About a year and a half ago, I read Rachel Kushner's first book, Telex from Cuba. It definitely left me wanting me to read more of her work, so this summer I picked up The Mars Room.
It so happened that I picked it up at Powell's in Portland, browsing through the aisles with my mother. She looked at my selection, and made no comment, until I persevered, at which point she said, "she's not exactly my cup of tea."
Actually, I'm not sure that Kushner is anyone's cup of tea.
And I don't think she wants to be.
Kushner is that sort of writer who looks you in the eye and tells you that, yes, that shirt actually doesn't fit you. And it's not your color, either. She's a brutally honest ripper-off-of-the-bandage, let's-get-on-with-it sort, given to setting forth the truth and perhaps even rubbing your nose in it as well. The women in her books run away from home, disobey orders, ride motorcycles, get tattoos, dance in cabarets.
And go to prison.
The Mars Room tells the story of Romy Hall, on her way to a Woman's Prison in the Central Valley of California. Initially, we follow the story from Romy's perspective, both in real time as she arrives at prison, as well as in flashbacks of her earlier life, leading up to this point, revealing why she is here.
Over time, we meet other people in Romy's life, and we start to learn about their stories too; not in as much depth, but more and more as the book goes on.
Some of these shifts in perspectives provide balance and structure, via different points of view.
Other times, they provide sheer horror, as when we are suddenly plunged into the head of the sexual predator at the core of Romy's story; this part of the book is particularly powerful stuff, ghastly and terrible.
As befits a book with such subject matter, this is no elegant novel filled with figurative and romantic prose. Rather, Kushner deploys a blunt style. This is the sort of book that sits across the table from you, slapping you in the face:
I said everything was fine but nothing was. The life was being sucked out of me. The problem was not moral. It was nothing to do with morality. These men dimmed my glow. Made me numb to touch, and angry. I gave, and got something in exchange, but it was never enough.
Nothing ... sucked ... not ... nothing ... dimmed ... numb ... angry ... never.

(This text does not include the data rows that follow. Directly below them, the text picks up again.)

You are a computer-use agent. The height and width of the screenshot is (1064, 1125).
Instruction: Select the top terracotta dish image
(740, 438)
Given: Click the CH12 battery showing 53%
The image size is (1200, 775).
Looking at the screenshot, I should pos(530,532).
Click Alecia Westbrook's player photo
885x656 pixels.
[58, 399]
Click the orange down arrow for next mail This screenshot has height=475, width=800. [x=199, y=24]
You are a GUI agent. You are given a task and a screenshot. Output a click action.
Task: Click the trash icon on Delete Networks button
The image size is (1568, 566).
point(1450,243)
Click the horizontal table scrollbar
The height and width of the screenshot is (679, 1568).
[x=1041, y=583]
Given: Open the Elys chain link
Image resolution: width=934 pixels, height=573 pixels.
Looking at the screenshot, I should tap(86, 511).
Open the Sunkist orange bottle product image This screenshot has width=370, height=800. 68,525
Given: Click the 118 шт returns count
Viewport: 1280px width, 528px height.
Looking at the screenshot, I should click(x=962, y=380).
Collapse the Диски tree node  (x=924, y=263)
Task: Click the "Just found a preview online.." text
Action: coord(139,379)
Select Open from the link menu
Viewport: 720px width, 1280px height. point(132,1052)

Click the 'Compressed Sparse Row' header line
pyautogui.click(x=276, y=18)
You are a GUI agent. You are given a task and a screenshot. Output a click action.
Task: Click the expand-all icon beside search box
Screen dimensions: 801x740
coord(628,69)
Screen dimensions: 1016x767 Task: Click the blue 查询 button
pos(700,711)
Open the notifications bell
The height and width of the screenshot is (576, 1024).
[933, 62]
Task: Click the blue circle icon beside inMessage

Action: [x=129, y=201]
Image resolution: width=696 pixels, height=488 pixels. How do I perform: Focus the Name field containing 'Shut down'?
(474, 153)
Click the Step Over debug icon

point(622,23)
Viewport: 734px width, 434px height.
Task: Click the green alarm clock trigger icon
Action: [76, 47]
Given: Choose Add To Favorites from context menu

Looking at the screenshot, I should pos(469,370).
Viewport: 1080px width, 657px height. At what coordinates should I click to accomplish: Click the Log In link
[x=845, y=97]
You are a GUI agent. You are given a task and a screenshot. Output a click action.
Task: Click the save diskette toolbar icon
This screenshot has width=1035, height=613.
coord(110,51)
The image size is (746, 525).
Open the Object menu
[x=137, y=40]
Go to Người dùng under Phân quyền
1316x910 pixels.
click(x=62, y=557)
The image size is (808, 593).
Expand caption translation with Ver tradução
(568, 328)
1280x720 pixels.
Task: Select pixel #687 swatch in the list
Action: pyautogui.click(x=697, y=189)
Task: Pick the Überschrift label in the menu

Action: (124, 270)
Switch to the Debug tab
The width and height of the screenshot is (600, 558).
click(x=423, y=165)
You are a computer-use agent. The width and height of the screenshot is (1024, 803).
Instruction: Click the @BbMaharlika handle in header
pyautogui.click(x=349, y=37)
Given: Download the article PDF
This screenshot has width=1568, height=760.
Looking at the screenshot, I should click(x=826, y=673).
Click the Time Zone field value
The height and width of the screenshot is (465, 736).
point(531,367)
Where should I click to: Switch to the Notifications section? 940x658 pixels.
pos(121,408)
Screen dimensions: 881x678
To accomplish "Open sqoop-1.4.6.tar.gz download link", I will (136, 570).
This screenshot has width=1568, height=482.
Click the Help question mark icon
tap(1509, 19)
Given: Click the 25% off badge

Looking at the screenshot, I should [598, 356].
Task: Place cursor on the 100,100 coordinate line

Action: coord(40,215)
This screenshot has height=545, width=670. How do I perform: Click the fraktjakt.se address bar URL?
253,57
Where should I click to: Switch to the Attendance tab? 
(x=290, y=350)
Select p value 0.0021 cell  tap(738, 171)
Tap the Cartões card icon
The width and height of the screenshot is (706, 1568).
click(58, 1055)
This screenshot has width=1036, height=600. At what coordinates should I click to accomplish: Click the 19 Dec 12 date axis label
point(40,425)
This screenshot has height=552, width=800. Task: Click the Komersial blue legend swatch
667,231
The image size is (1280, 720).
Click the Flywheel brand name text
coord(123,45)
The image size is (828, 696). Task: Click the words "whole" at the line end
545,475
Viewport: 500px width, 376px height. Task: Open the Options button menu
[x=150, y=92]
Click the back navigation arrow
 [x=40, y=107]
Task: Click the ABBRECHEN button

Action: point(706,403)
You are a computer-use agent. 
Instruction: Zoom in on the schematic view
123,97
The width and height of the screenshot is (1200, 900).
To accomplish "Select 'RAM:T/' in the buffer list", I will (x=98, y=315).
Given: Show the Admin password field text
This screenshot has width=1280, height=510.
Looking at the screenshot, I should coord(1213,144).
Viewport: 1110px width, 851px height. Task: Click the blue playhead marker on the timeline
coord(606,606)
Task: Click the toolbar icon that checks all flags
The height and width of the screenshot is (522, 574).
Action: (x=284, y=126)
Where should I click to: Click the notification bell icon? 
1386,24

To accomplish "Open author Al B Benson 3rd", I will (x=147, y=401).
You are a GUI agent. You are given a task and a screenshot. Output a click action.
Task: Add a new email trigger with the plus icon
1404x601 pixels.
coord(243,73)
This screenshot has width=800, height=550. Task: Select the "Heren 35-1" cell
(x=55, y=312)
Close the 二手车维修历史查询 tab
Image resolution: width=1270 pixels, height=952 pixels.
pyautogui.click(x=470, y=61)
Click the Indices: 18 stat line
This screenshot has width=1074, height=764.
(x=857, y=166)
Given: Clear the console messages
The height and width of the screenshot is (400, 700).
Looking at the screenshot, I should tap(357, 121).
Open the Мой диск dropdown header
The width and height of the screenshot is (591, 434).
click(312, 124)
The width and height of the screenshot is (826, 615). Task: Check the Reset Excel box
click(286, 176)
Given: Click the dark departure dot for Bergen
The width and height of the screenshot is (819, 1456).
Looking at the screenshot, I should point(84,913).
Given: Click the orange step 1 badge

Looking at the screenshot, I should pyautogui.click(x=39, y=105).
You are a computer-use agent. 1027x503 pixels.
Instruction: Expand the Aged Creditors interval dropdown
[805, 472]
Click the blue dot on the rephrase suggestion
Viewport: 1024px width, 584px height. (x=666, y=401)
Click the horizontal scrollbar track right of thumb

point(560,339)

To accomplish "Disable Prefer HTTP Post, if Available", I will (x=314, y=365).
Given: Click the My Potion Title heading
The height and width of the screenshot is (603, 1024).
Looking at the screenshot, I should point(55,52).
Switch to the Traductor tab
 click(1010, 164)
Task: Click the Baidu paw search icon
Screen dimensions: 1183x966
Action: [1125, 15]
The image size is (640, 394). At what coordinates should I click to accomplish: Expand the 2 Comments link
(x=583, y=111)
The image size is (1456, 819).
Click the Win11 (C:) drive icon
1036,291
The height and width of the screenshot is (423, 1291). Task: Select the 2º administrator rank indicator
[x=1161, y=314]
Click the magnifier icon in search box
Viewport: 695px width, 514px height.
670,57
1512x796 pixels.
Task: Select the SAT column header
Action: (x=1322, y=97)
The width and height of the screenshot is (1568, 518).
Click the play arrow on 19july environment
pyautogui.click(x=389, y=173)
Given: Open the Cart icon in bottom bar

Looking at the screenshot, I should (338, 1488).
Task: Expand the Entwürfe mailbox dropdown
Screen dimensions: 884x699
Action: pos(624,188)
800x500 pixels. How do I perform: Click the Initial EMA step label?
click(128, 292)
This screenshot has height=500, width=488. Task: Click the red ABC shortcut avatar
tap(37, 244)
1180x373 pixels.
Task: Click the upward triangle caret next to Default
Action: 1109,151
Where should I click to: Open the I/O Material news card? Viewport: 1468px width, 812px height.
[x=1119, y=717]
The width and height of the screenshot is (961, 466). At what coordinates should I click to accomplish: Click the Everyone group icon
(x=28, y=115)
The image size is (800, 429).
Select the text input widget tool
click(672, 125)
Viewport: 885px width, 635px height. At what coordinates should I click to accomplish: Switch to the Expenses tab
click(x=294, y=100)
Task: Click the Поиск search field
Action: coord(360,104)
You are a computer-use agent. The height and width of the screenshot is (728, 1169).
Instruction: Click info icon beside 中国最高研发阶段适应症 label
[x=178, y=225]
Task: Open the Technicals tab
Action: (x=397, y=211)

Slap. Slap. Slap. You can hear it. You can feel it.
Kushner is well aware that she is telling a tale about people whose tales you never hear:
Who were those people, [...] and where did they go? A lot of history is not known. A lot of worlds have existed that you can't look up online or in any book, even as you think you have the freedom to find things out that I cannot, since I don't have access to the internet. [...] you'll find nothing, no trace, but they existed.And if someone did remember them, someone besides me, that person's account would make them less real, because my memory of them would have to be corrected by facts, which are never considerate of what makes an impression, what stays in the mind after all these years, the very real images that grip me from the erased past and won't let go.
This is the power of great fiction, isn't it, to be free from needing to be "corrected by facts," so that it can tell the real story:
All the talk of regret. They make you form your life around one thing, the thing you did, and you have to grow yourself from what cannot be undone: they want you to make something from nothing. They make you hate them and yourself. They make it seem that they are the world, and you've betrayed it, them, but the world is so much bigger.The lie of regret and of life gone off the rails. What rails. The life is the rails. It is its own rails and it goes where it goes. It cuts its own path. My path took me here.
"The world is so much bigger," indeed. And full of "history [that] is not known."
Kushner is still young, and I suspect she'll write many more books. And I suspect I'll read many of them.
What part of that bigger world will she take us to next?